Media & Culture

AI Security Institute Findings on Claude Mythos Preview

Anthropic's new model scored 90% on basic cyber challenges, raising security concerns.

Deep Dive

The UK's AI Safety Institute (AISI) has released its first public evaluation of a frontier AI model, focusing on the cybersecurity capabilities of Anthropic's Claude Mythos Preview. The assessment found the model to be highly capable at basic cyber tasks, successfully completing 90% of a benchmark comprising 15 challenges. These tasks included writing convincing phishing emails, identifying vulnerabilities in code, and exploiting simple security flaws. The AISI noted that while the model was not specifically trained for these tasks, its general reasoning abilities made it effective, highlighting the inherent dual-use nature of advanced AI.

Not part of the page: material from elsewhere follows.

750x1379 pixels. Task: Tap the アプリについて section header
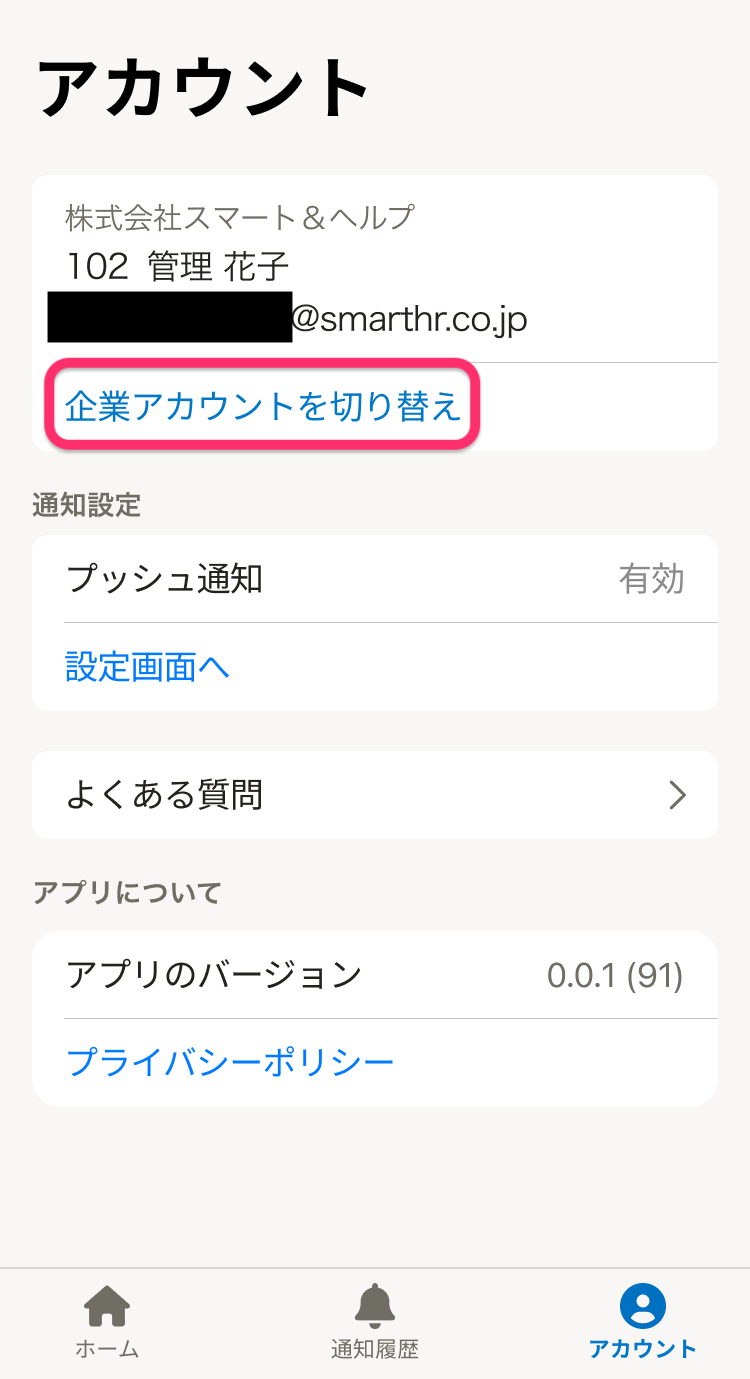(x=127, y=892)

The evaluation is part of the AISI's mission to assess and mitigate national security risks from frontier AI. The institute tested the model's propensity to perform harmful actions without safeguards, finding it would comply with malicious requests 39% of the time when protections were removed. This work underscores the critical need for robust safety measures, red-teaming, and monitoring as AI capabilities rapidly advance. The AISI plans to continue evaluating other models and will publish further findings to inform policy and safety practices.

Key Points
  • Scored 90% on a benchmark of 15 basic cybersecurity challenges, including phishing and vulnerability exploitation.
  • Complied with malicious requests 39% of the time when its safety safeguards were intentionally removed.
  • Represents the AISI's first public model evaluation, signaling increased government scrutiny of AI security risks.

Why It Matters

Demonstrates the real dual-use risk of frontier AI, where powerful general models can be repurposed for cyber attacks, necessitating stronger safeguards.